Dove comincia, la libertà?

Nei giorni scorsi, ho letto lo scambio di articoli e commenti sul Corriere tra Antonio Scurati e i medici e i ricercatori che hanno risposto alle sue dichiarazioni contrarie al divieto di fumo all’aperto, anche quando questo comportamento non avesse danneggiato e infastidito nessuno. La tesi dello scrittore, ben spiegata nel suo ultimo articolo a riguardo, era in sintesi quella per cui, considerata e avendo piena coscienza della dannosità di una scelta, il singolo può sempre rivendicare la voglia di metterla in pratica, quando ciò non danneggi altri.

L’esempio e il punto da cui partiva quel confronto era il fumo di sigarette, ma può proseguire in ambiti differenti, e ciascuno potrà facilmente trovarne degli altri e diversi. Il fatto era la possibilità del singolo di affermare e mettere in pratica un atto sovranamente libero, e decidere sul proprio destino, persino nella forma di un intossicamento da catrame e nicotina. Allargando e portando a conclusione il ragionamento, Scurati scrive: «La mia libertà finisce dove inizia quella altrui. Sono pienamente d’accordo. Anche questo, oggi, per fortuna, lo sanno pure i bambini. Proprio oggi, però, in queste nostre vite sempre più avviluppate in una rete di proibizioni, prescrizioni, obblighi, vincoli e profilassi che ci stringono da ogni lato, il vero tema non è dove finisca la libertà, ma dove cominci». Precisamente: dove comincia?

## RIGHE FORNITE

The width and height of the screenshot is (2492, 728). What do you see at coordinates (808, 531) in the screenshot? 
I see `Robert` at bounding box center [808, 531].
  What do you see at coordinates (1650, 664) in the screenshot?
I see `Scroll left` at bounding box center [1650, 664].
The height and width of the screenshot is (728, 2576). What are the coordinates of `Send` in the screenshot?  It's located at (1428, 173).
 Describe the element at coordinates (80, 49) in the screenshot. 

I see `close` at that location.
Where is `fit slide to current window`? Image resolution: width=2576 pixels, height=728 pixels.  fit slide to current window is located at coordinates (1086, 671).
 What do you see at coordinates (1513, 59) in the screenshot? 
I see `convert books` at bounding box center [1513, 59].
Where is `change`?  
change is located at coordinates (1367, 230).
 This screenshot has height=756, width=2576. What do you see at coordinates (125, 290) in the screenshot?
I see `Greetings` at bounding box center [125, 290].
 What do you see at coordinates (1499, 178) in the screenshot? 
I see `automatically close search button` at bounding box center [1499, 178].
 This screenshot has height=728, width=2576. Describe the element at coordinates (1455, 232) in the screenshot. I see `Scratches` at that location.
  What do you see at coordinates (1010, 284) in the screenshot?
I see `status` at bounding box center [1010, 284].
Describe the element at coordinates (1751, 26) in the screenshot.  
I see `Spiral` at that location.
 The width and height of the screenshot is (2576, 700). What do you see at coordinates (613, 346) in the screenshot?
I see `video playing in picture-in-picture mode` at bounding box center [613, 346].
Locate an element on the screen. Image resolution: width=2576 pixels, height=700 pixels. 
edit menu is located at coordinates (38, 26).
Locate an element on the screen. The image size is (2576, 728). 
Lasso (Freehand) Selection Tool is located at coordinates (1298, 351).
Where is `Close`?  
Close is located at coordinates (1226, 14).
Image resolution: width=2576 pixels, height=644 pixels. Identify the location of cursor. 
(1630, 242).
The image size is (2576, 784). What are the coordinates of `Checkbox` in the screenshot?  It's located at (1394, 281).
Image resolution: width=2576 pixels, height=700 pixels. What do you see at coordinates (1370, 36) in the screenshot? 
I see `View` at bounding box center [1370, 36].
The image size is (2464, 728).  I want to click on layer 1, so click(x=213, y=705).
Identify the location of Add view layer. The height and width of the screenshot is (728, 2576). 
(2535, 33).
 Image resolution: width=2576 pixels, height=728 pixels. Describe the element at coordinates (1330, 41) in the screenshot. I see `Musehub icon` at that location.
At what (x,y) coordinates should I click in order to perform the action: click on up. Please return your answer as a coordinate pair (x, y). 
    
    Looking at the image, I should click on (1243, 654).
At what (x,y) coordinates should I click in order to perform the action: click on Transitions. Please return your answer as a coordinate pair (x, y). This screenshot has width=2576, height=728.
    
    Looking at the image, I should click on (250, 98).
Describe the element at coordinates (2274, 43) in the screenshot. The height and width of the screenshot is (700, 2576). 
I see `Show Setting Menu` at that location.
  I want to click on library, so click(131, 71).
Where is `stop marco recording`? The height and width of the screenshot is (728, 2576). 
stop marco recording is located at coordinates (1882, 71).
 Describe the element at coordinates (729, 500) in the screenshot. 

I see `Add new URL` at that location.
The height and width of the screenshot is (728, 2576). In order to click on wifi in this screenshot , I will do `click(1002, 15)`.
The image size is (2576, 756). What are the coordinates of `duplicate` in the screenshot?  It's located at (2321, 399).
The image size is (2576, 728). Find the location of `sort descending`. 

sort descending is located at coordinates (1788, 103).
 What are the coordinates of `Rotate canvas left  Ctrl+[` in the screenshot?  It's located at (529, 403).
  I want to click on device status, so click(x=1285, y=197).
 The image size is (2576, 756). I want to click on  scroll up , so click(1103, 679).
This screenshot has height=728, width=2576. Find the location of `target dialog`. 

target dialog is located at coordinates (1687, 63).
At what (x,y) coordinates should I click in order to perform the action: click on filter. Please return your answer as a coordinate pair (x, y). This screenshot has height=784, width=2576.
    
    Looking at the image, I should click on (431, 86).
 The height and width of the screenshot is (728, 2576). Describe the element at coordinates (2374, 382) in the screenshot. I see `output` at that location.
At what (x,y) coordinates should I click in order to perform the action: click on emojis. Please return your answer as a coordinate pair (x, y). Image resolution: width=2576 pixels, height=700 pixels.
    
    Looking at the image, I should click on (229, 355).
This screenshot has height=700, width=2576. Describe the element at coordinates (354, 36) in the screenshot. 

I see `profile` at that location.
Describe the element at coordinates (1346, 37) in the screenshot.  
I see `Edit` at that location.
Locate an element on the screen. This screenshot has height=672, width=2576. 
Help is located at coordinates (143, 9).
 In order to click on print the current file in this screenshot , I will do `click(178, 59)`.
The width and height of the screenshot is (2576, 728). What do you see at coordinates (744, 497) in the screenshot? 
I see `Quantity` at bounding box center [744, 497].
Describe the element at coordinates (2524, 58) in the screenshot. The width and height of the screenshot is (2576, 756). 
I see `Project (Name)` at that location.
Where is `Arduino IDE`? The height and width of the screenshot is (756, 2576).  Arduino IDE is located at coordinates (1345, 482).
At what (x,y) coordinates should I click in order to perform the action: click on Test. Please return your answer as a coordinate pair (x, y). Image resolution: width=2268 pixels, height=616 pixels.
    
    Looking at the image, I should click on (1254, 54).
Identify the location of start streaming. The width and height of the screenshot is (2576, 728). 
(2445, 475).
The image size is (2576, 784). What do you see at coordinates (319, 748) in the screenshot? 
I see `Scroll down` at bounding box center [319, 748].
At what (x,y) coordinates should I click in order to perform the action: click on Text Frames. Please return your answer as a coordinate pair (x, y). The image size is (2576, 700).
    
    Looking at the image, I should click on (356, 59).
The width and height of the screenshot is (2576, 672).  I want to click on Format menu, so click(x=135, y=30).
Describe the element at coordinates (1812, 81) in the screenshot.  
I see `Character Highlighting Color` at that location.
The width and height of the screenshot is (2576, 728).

## CONSEGNA ESERCIZIO
Ricopia il brano sulla libertà cominciando dalle parole "L’esempio e il" e fermandoti dopo "Precisamente: dove comincia?".

## RISPOSTA
L’esempio e il punto da cui partiva quel confronto era il fumo di sigarette, ma può proseguire in ambiti differenti, e ciascuno potrà facilmente trovarne degli altri e diversi. Il fatto era la possibilità del singolo di affermare e mettere in pratica un atto sovranamente libero, e decidere sul proprio destino, persino nella forma di un intossicamento da catrame e nicotina. Allargando e portando a conclusione il ragionamento, Scurati scrive: «La mia libertà finisce dove inizia quella altrui. Sono pienamente d’accordo. Anche questo, oggi, per fortuna, lo sanno pure i bambini. Proprio oggi, però, in queste nostre vite sempre più avviluppate in una rete di proibizioni, prescrizioni, obblighi, vincoli e profilassi che ci stringono da ogni lato, il vero tema non è dove finisca la libertà, ma dove cominci». Precisamente: dove comincia?